Cinema. “Interstellar”: Nolan, Proust e un racconto ai confini dell’umanità

6a00d8341bfb1653ef01a511ba63de970c-christopher-nolan-s-interstellar-scientific-vision-makes-revolutionary-moviePer raccontare l’uomo serviva andare molto lontano, ai confini della stessa umanità, in senso fisico, in senso filosofico. Christopher Nolan lo fa con un film ispirato all’epopea sci-fi di 2001 Odissea nello spazio e c’è già chi lo acclama come il probabile top player ai prossimi Oscar. Interstellar tutto si direbbe – visto la macchina del marketing – meno che l’anti-Gravity. Innanzitutto perchè si fa pochissimo uso di effetti speciali – con buona pace di chi voleva godersi un succoso 3D – basti pensare che le navicelle spaziali usate nel film sono modelli in scala 1:1 e che la maggior parte delle location esistono davvero, dall’Islanda alla California. E poi niente green screen, si è scelto di ricorrere ai vecchi stratagemmi pulp anni 70′ dell’Accademia Kubrick e Lucas Film. Non solo. Interstellar che dovrebbe essere dal titolo, un gioiello visivo da main stream, in realtà è interamente girato su pellicola, come si faceva ai tempi di Melies, prima che il fascismo scoprisse il cinema. Nolan non ha rinunciato agli “effetti tradizionali” e si è affidato alla realtà per raccontare una storia – in puro stile Inception – ai limiti del soprannaturale.

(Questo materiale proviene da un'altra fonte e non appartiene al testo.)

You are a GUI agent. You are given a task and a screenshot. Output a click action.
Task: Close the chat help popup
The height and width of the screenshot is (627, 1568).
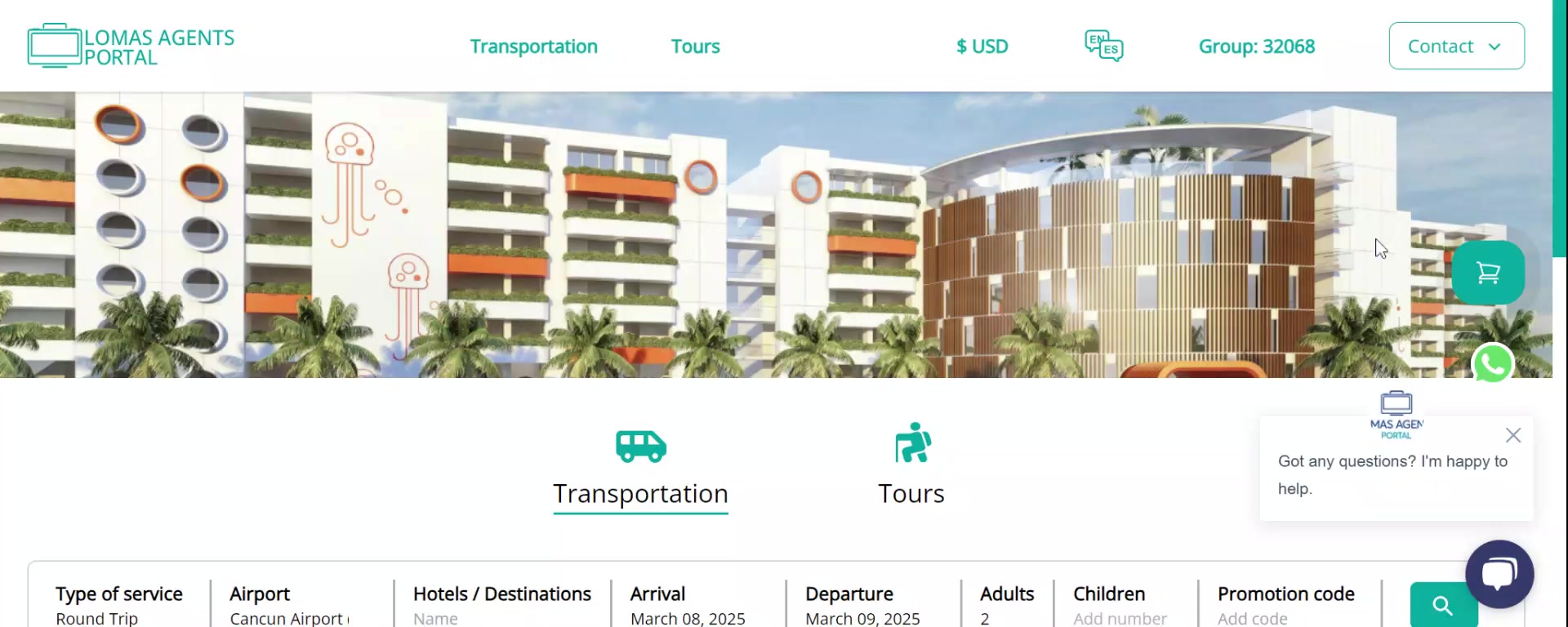coord(1513,435)
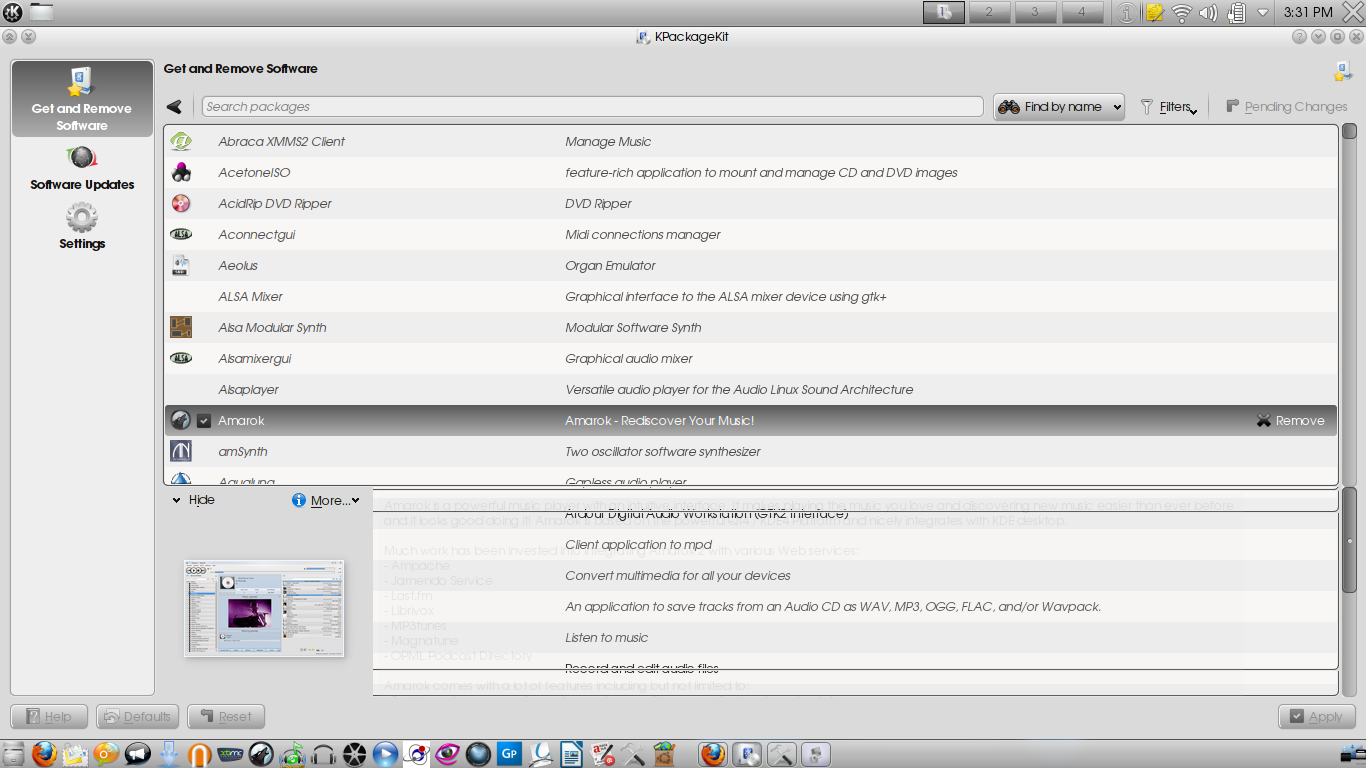Expand the Filters menu
The image size is (1366, 768).
click(x=1169, y=107)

Tanta realtà per cui servivano attori veri, in carne e ossa, in grado di trasformare lo script in un vero serial drama: da Matthew McCounaghey ad Anne Hathaway, Michael Caine ed Ellen Burstyn, tutti premi Oscar “viventi”. E ce n’è parecchia di carne al fuoco in questo film di fantascienza che si sviluppa su diversi piani narrativi, diverse scatole filosofiche, e alternate scale di umanesimo post Guerre Stellari. Ma neanche per sogno! Come tutti i film di Nolan, il regista anglo-americano, ci ha regalato una storia circolare, umana, coraggiosa, decisamente complessa ed emotiva, non priva di rischi. Innanzitutto il tempo, tema ricorrente del film che arriva a durare ben 169 minuti! E poi c’è la complessità di una trama dai contorni decisamente fisici, dalle sfumature tecnicistiche spesso assai poco masticabili, c’è un montaggio borderline tra l’approssimativo e lo psichedelico, che porta decisamente lo spettatore a chiedersi se la storytelling sia stata inizialmente pensata per una trilogia e per ultimo – collegata alla faccenda del montaggio – c’è la sceneggiatura a tratti molto segmentata e spesso “forzata” da una colonna sonora onnipresente – ma pur sempre apprezzabile – del Maestro Hans Zimmer.

Le critiche maggiori ad Interstellar sono infatti lo screen play, i dialoghi “fumettistici”: o troppo cervellotici o troppo spezzettati. Ma la storia è il vero effetto speciale di questo film e non si poteva pensare che, data la fatica di scriverlo, dirigerlo e pensarlo su schermo, Interstellar potesse anche accontentare i tarantiniani attenti alle “battute da copione”. E’ un film piuttosto che preferisce l’espressività, senza esagerare, che rilancia l’immagine analogica senza screditare l’action, che mischia la tradizione del racconto umano fatto di errori, speranza e coraggio senza tuttavia dimenticare l’importanza di una storia nuova che spiazza lo spettatore facendolo sentire “spaesato” proprio come nei film di Kubrick. Il Guardian ha detto che Kennedy avrebbe approvato la speranza di Interstellar che diviene mito, in un film che usa molto l’immagine del cowboy e della nuova frontiera legata allo stereotipo del navigatore-scopritore. Una storia lunga, lunghissima, in un fanta-movie abbastanza dinamico e veloce, a cui è servita una storia nella storia per potersi esplicare. Interstellar si farà amare e si farà odiare ma di sicuro farà sorprendere perchè in questa fatica proustiana, Nolan è riuscito a narrare l’amore e l’umanità, nei posti più lontani – concettualmente ed freuedianamente – dall’animo umano. Un meta luogo fatto di Warm-hole e fisica quantistica. Altro non si può dire. Non resta che rischiare con il regista nella speranza che questo film si comprenda prima di trasmutarlo in un cliché. Ma come tutti i capolavori non si potrà non odiarlo, dopo averlo amato per quei velocissimi 169 minuti. Dopotutto provate a non odiare Proust dopo quelle magnifiche 2366 pagine. Il tempo è tutta una questione di relatività.